Vancouver Canucks: The Sedin Twins and the Irrationality of the Hockey Media

Karl ParkinsonContributor IIMay 27, 2011

VANCOUVER, CANADA - MAY 24:  Henrik Sedin #33 of the Vancouver Canucks controls the puck as teammate Daniel Sedin #22 looks on in Game Five of the Western Conference Finals against the San Jose Sharks during the 2011 Stanley Cup Playoffs at Rogers Arena on May 24, 2011 in Vancouver, British Columbia, Canada. The Canucks defeated the Sharks 3-2 in the second overtime to win the Western Conference Finals series 4-1. (Photo by Harry How/Getty Images)
Harry How/Getty Images

Yesterday I wrote an (apparently somewhat controversial) article about how the media is giving unwarranted attention to the play of Ryan Kesler in the first round.

In the comment section, a fellow user expressed the sentiment that, while my accusation may be accurate, there have been many other irrationalities expressed in the media and that perhaps I should highlight some of them. His sentiment was correct on two fronts: that Ryan Kesler is not the only beneficiary of unfair treatment in the media, and that yes, I should write about the others.

At various points in their careers Daniel and Henrik Sedin have been the subject of much controversy and criticism. They have been described as "soft," "enigmatic" and "overrated second-liners." They have been referred to many times as "The Sedin Sisters" or, my personal favourite, "the Tampon Twins" (even a Canuck fan has to admit that one's pretty funny).

Even after Daniel and Henrik ascended to the ranks of the NHL's elite and put together seasons of 104 and 112 points respectively, there still remained some doubt as to whether they could get it done in the playoffs or not. Two straight second-round defeats at the hands of the Chicago Blackhawks served to amplify that criticism.

The idea that the Sedin twins are playoff chokers is not entirely warranted. In the two years when the Canucks lost to the Blackhawks, Daniel and Henrik both put up 24 points in 22 games. That doesn't exactly strike me as "choking." The Canucks' failings the past two years are not the fault of the Sedins. Indeed, the Blackhawks were simply a better team in both years.

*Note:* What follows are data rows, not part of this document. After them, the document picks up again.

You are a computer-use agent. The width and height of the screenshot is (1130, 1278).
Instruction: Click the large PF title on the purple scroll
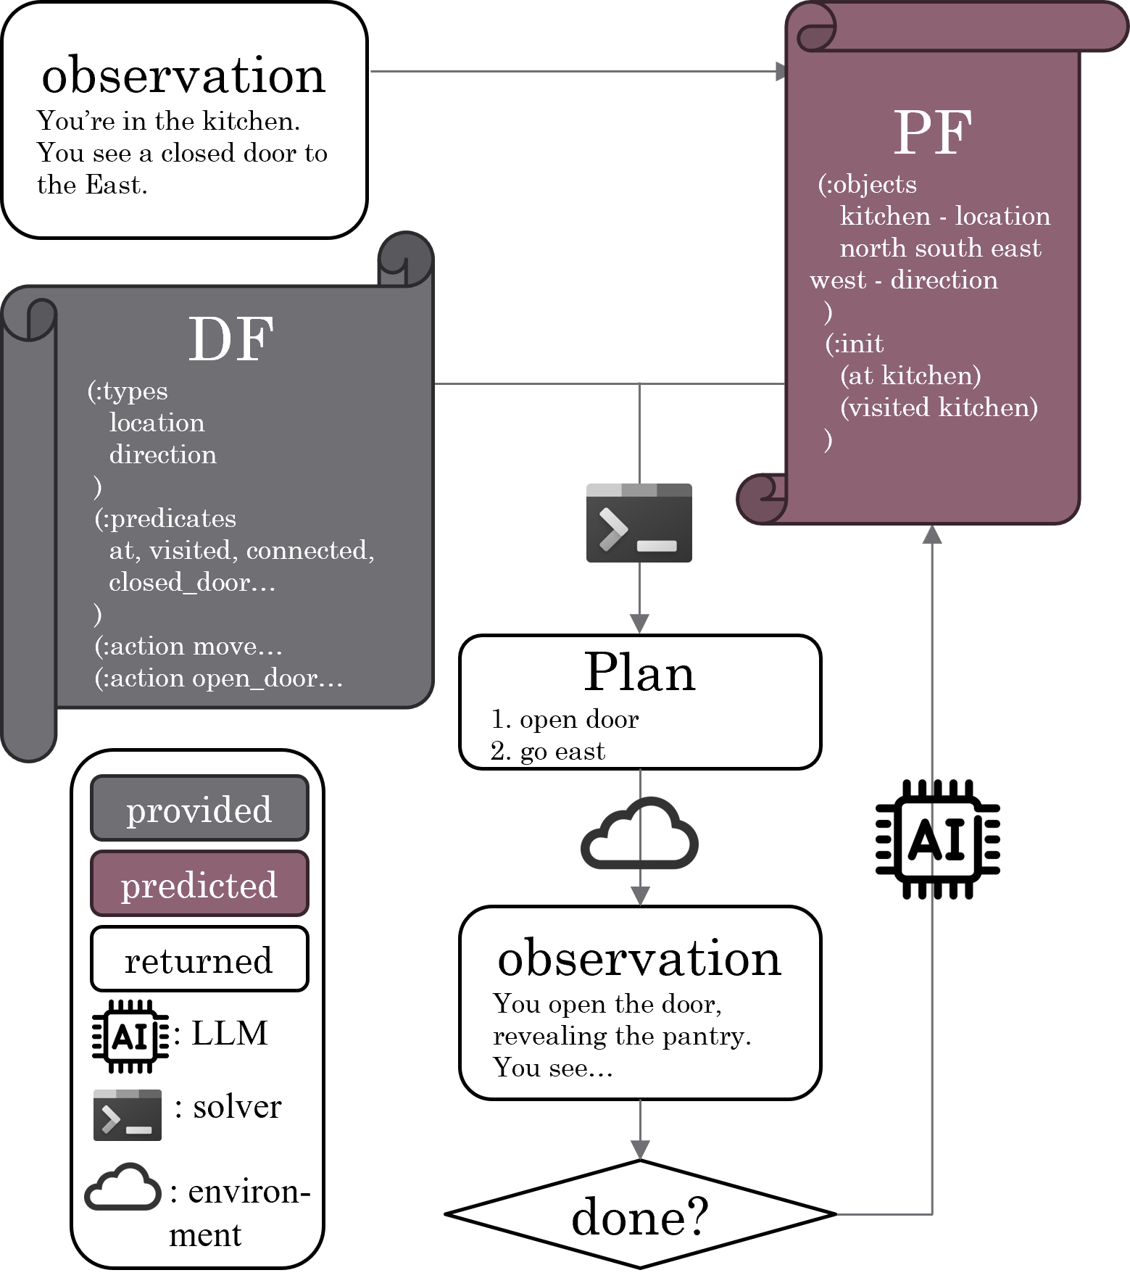click(x=932, y=133)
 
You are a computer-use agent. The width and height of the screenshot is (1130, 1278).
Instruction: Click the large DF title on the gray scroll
click(x=230, y=339)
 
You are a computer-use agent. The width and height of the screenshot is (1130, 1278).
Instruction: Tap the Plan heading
click(x=639, y=673)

One would think that this year would be a different story. After all, the Canucks are in the Stanley Cup Finals for the first time in 17 years. The Sedins have to have shed their label as playoff underperformers, right?

Not necessarily.

If the headlines are to be believed, it would seem that at many times this spring, the Canucks are winning in spite of the Sedins. This is simply not true.

In the first round against Chicago, Daniel and Henrik received much of the blame for the Canucks coming within a Chris Campoli giveaway of being at the wrong end of the greatest comeback in modern history. It would appear that Dave Bolland was able to come into the lineup and immediately neutralize the Sedins.

The scoring chance data for the Canucks and Blackhawks tell a different story. These numbers show that even with Dave Bolland matched against them, the Sedins were still able to finish with two of the best scoring chance differentials in the series. So while Dave Bolland may have had somewhat of a negative impact on the play of the Sedins, it was far from detrimental.

Despite Bolland's apparently Herculean defensive job on the Twins, Vancouver was able to squeak by Chicago and advance to face the Nashville Predators.

At various times during his career, Ryan Kesler has been described as "gritty," "chirpy," "cocky" and "playing with jam and heart." After he went supernova against the Predators, he quickly became a Conn Smythe favourite and reached the status of legend in the media. It would appear that Kesler single-handedly willed the Canucks to victory over the Predators without the slightest contribution from Daniel and Henrik.

This is unfair.

Right now, there are five Vancouver players with double-digit point totals in the playoffs: Henrik (21), Kesler (18), Daniel (16), Burrows (14) and Christian Ehrhoff (11). So other than Ryan Kesler, the Canucks top line is really the only one that is scoring consistently. Anyone making the claim that Daniel and Henrik haven't contributed as much as Ryan Kesler is wrong.

Against Nashville, the Sedins were disparaged for some ugly minus numbers as much as for their supposed lack of offense. It could be the Sedins' usually good defensive play went on vacation for six games, but I have a different explanation.

When the two brothers were on the ice, Roberto Luongo had a save percentage of .880, while his SV percentage behind Ryan Kesler was .973. Ryan Kesler is a Selke finalist so he is a good defensive player, but is his defense really that much better than the Sedins that it would cause Luongo's SV percentage to jump by 17 points?

I suppose it's possible. It could be that Kesler's "grit, heart and jam" is enough to turn Roberto Luongo from a poor goaltender to an elite one, but I doubt it. It's far more likely that this is simply a statistical anomaly that got amplified due to the short sample size of a six-game playoff series. Someone has to receive the short end of randomness.

It's a shame that "Statistical Anomaly" makes for a lamer narrative than "Gritty North American Player with Heart Wills Enigmatic European Teammates to Victory."